Regardless of whether you like the idea of the document outline algorithm, it does not reflect reality since no user agent supports it.

Update: January 23, 2018

WHATWG has maintained the fiction of the document outline despite no implementations. An issue against the spec was opened in 2015 to rectify this, where it has languished.
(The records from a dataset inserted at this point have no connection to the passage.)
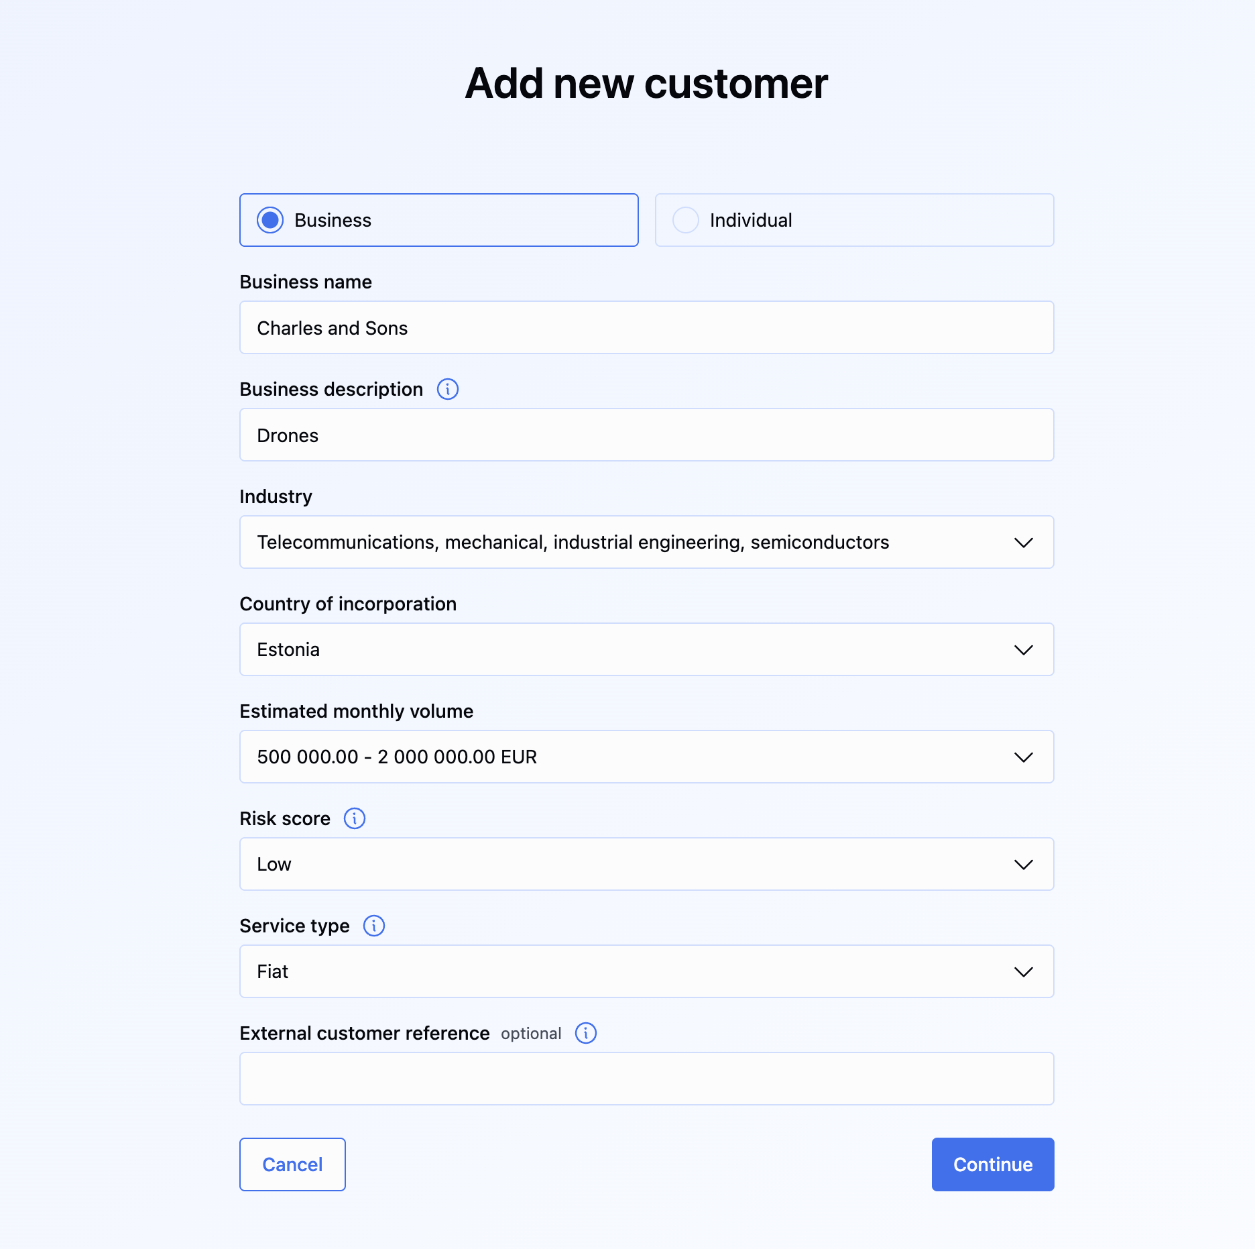This screenshot has height=1249, width=1255.
Task: Expand the Risk score dropdown
Action: [646, 864]
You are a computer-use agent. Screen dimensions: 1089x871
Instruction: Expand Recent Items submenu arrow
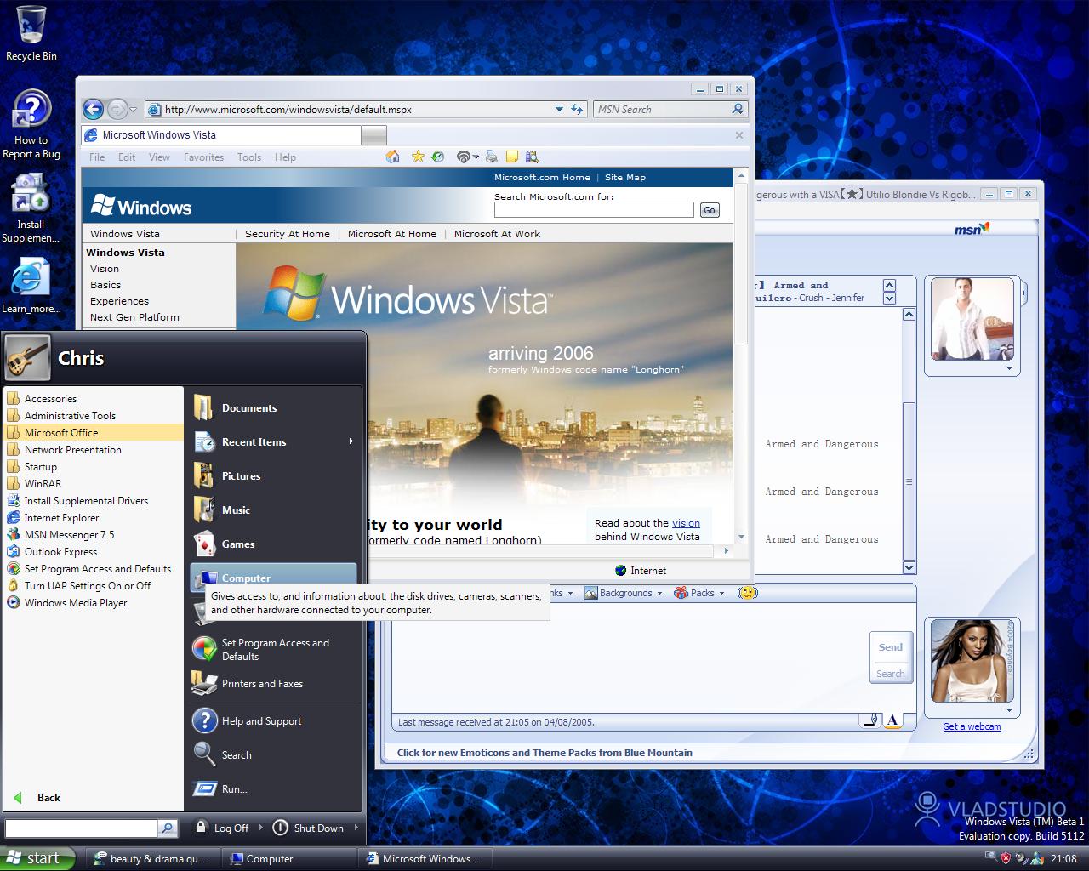(x=351, y=441)
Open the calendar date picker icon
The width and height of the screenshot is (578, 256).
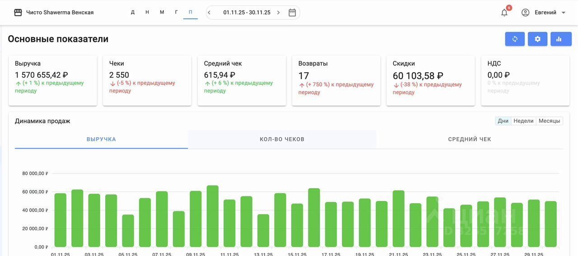(x=292, y=13)
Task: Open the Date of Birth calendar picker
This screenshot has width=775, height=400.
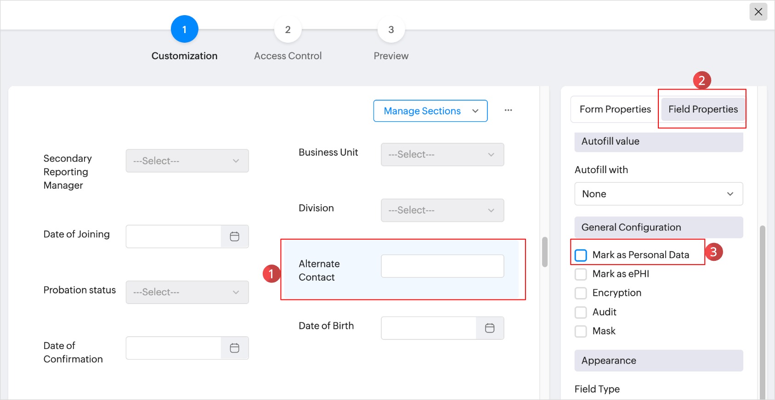Action: coord(490,328)
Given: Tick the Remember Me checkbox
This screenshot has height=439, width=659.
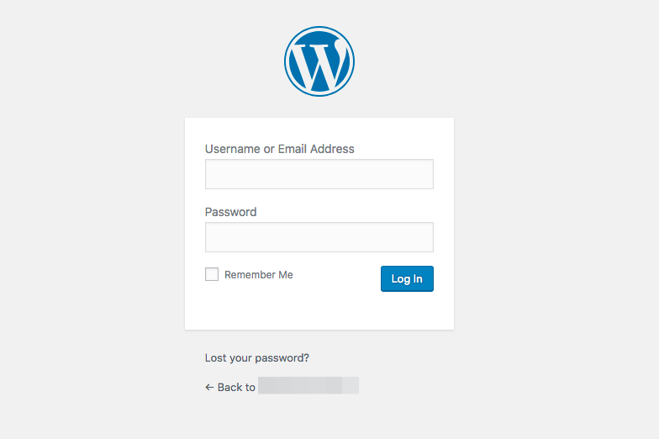Looking at the screenshot, I should pos(212,274).
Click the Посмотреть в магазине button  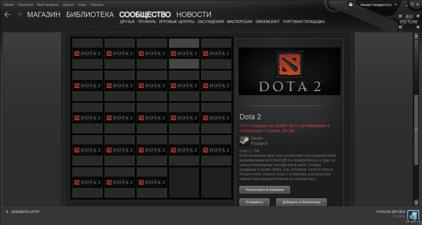click(x=264, y=190)
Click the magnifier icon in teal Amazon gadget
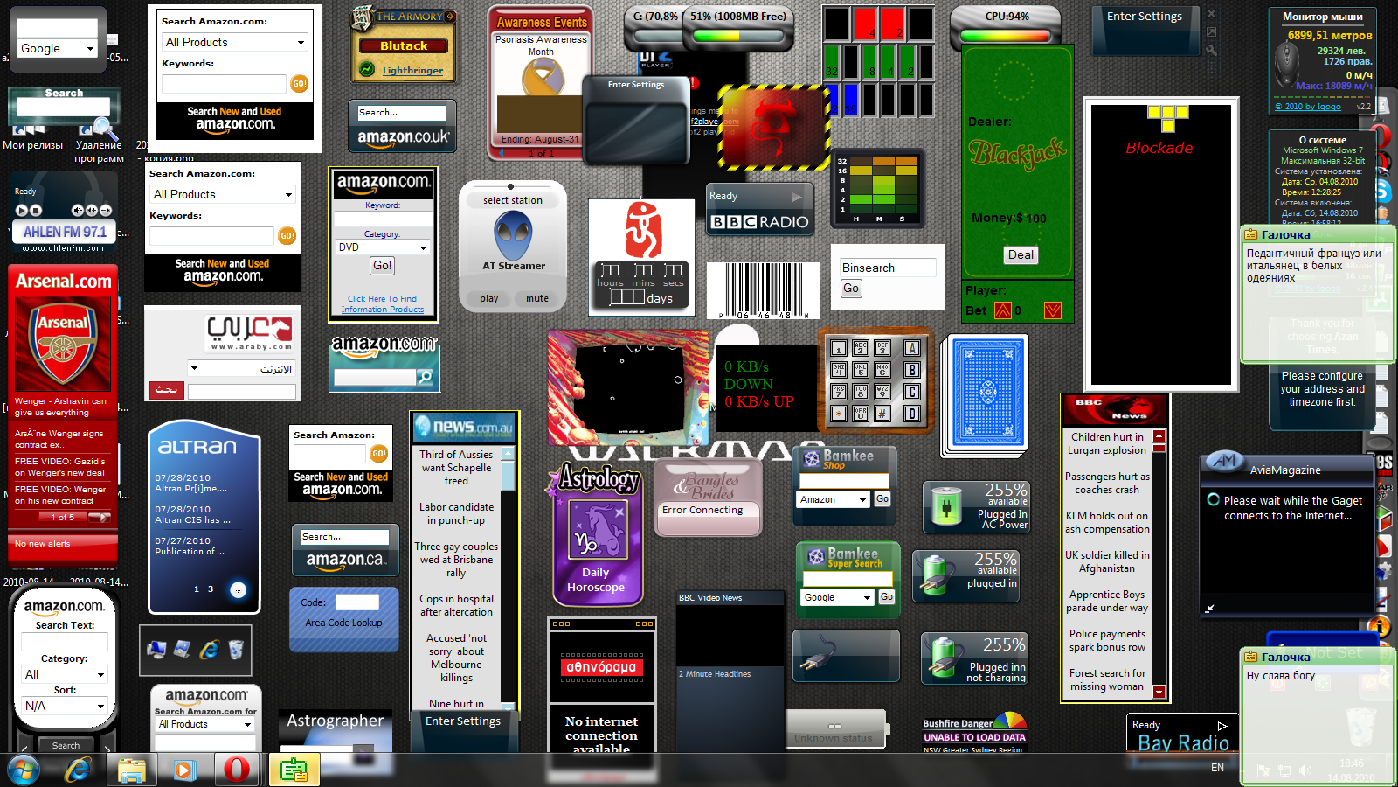 point(426,377)
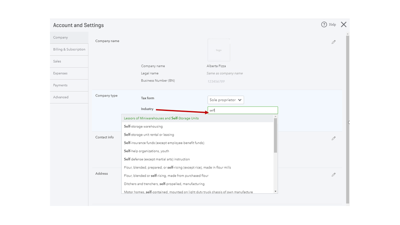Viewport: 400px width, 225px height.
Task: Click the Help question mark icon
Action: [x=324, y=25]
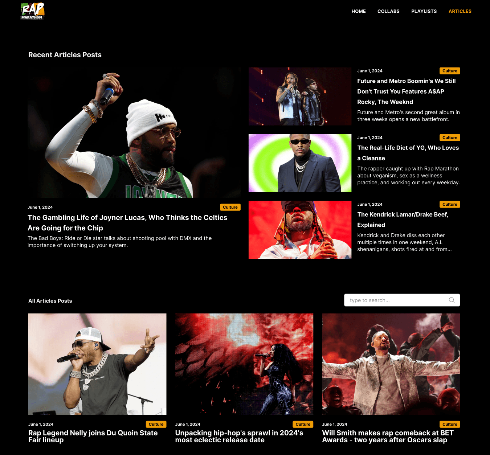490x455 pixels.
Task: Click the Kendrick Lamar/Drake Beef red thumbnail
Action: point(300,230)
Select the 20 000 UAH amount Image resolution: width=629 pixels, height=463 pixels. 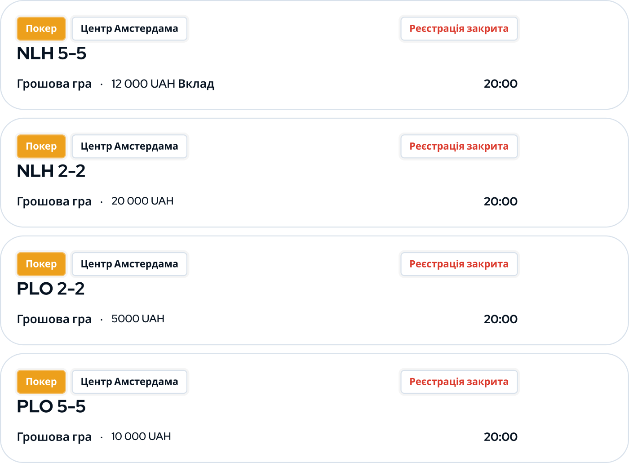pos(142,201)
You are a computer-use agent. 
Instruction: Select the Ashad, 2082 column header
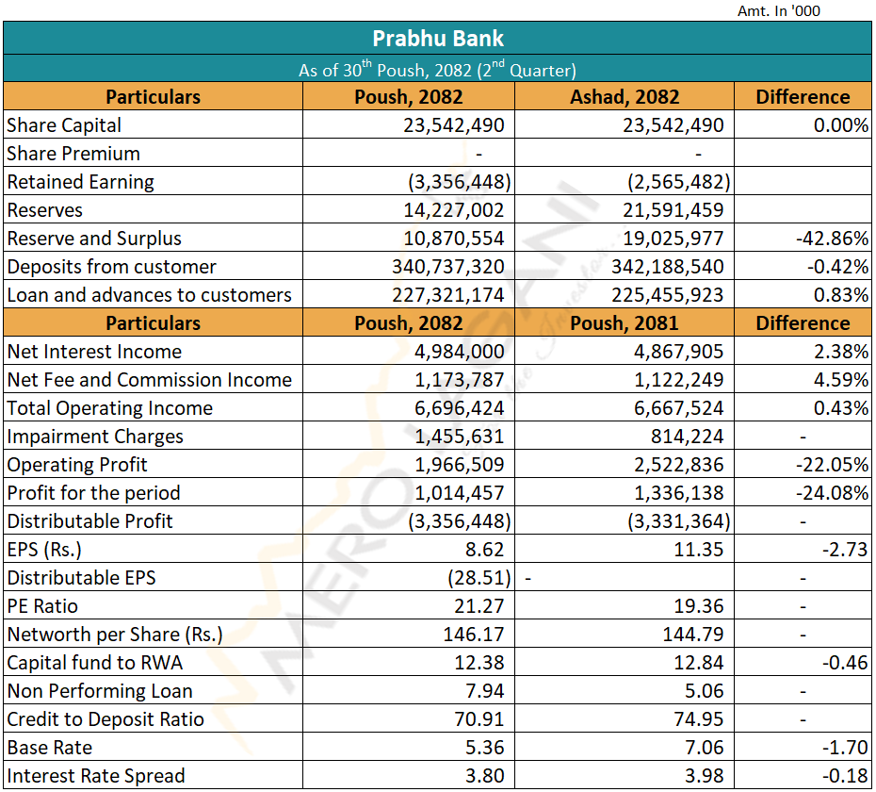coord(624,97)

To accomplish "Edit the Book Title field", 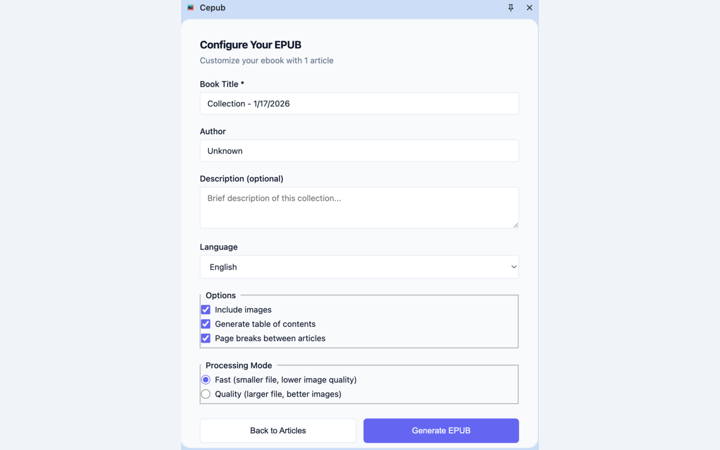I will click(359, 104).
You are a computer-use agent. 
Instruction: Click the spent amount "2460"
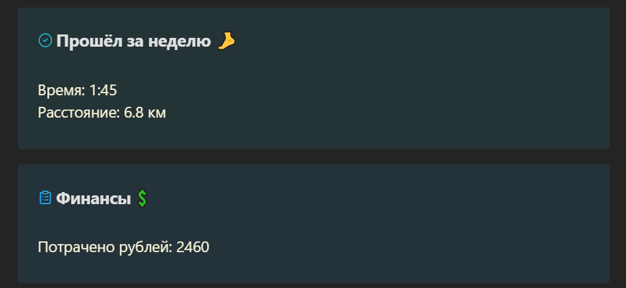pyautogui.click(x=193, y=247)
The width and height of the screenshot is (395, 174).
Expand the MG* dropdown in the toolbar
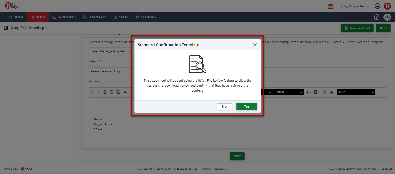pos(356,92)
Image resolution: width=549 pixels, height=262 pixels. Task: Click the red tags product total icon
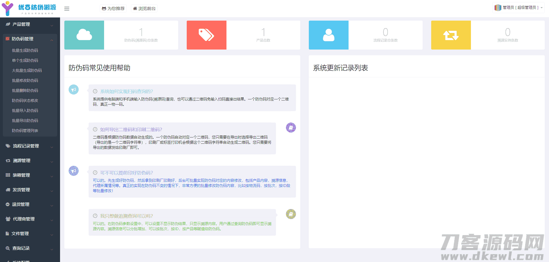[206, 35]
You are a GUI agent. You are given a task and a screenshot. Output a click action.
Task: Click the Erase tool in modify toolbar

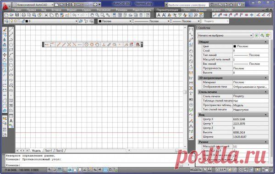5,29
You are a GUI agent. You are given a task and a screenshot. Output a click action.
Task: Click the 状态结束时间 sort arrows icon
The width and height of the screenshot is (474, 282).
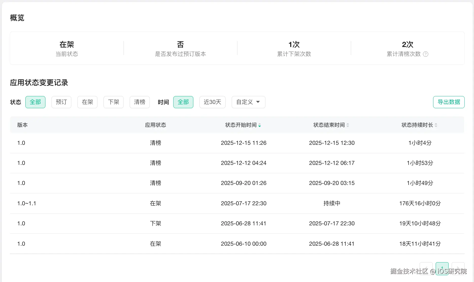348,125
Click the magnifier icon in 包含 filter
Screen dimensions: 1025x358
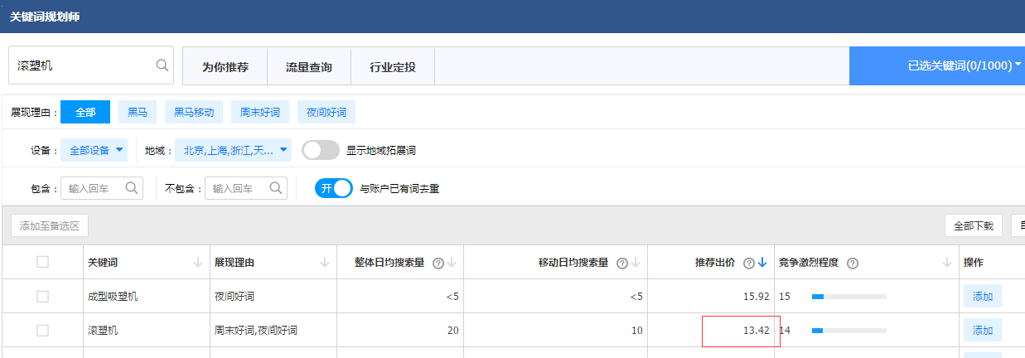(132, 188)
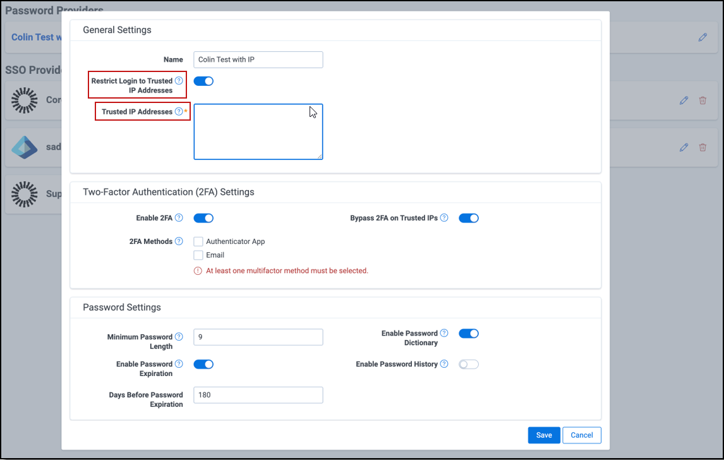Click inside the Trusted IP Addresses text area

pos(258,131)
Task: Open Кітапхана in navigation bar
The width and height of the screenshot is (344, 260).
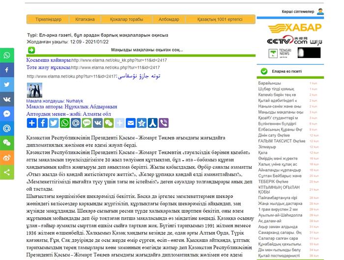Action: point(85,20)
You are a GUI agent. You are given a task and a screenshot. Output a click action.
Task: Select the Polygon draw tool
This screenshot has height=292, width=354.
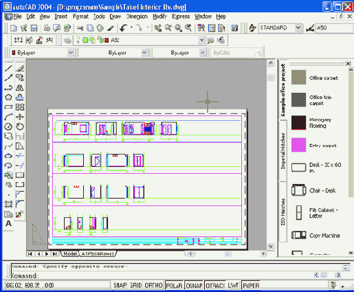[8, 98]
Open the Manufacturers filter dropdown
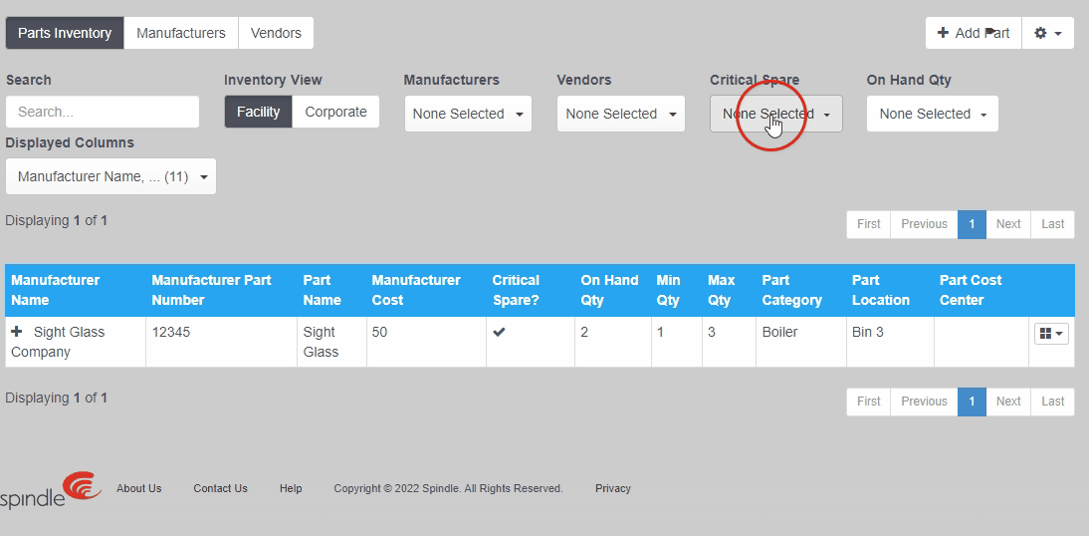Viewport: 1089px width, 536px height. click(x=468, y=114)
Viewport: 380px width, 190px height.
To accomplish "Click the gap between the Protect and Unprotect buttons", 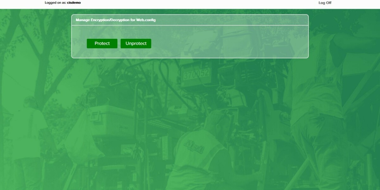I will click(119, 44).
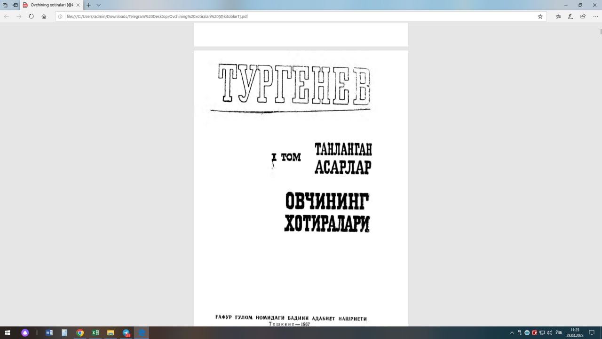Open the volume control slider

coord(549,333)
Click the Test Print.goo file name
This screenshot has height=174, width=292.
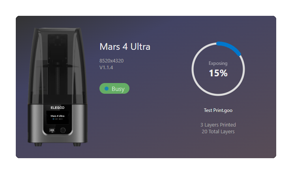tap(218, 110)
Until today. New conversation has started, with any eye toward accessibility. So there is promise we will either see a more workable proposal for browsers (to ignore?) and/or acknowledgment that the current WHATWG definition needs to be scrapped.

Update: March 1, 2019

I was made aware that MDN has an entire section on using the document algorithm outline, so I edited the page to drop a warning into it in three spots.

Update: October 15, 2019

An effort is underway at WHATWG to try to resurrect <hgroup> (Alternative take on hgroup #5002), an element dropped from the W3C version of HTML in 2013 and never supported in any browser. If you pay attention to the description, however, it is the latest effort to try to get a Document Outline Algorithm into the WHATWG HTML5 specification.

I made a pitch, which got some positive emoji responses, but a dismissive response from the OP:

Alternative proposal:

  1. Declare that <hgroup> on its own does nothing;
  2. Mint <h>.

Then <hgroup> does not modify <h#>, thereby leaving existing structures intact and not modifying author intent for explicitly-chosen heading levels.

Given use of <hgroup> I have seen in the wild, this approach will not make any existing heading structures less accessible.

If the effort here is to justify <hgroup>, and by extension try again at a Document Outline Algorithm, then let’s mint a new required child element, <h>. The <h> element can then get its nesting level from the algorithm proposed here.

This has the advantage of keeping existing heading parsing logic in place and compartmentalizing the logic of this new effort at a Document Outline Algorithm without blowing up 30 years of existing content and rules. It may also make uptake in user agents a bit easier to swallow.

We can lean on a previous effort to mint <h> to kick this off.

For the sub-heading concept, we can argue that any non-<h> non-phrasing-content-element child of <hgroup> is a de facto sub-head, whether it is a <div> or a <p> (probably more thought required there).

I suspect there will never be support for <h>.

Update: January 7, 2020

In a new post at Smashing Magazine, Why You Should Choose HTML5 <article> Over <section>, Bruce Lawson reaffirms that there is no document outline algorithm and that no, you should not pepper your page with <h1>s.

Update: January 25, 2020

Ongoing efforts at WHATWG to create a functional outline algorithm that browsers want to, and can, implement continues despite two years with no progress. Well, there was progress in so far as Mozilla tried, and failed, to implement the latest effort. Remember, W3C never had a document outline algorithm in a final spec, though WHATWG did (that email implies it was in a spec that browsers implemented), even though it never reflected reality.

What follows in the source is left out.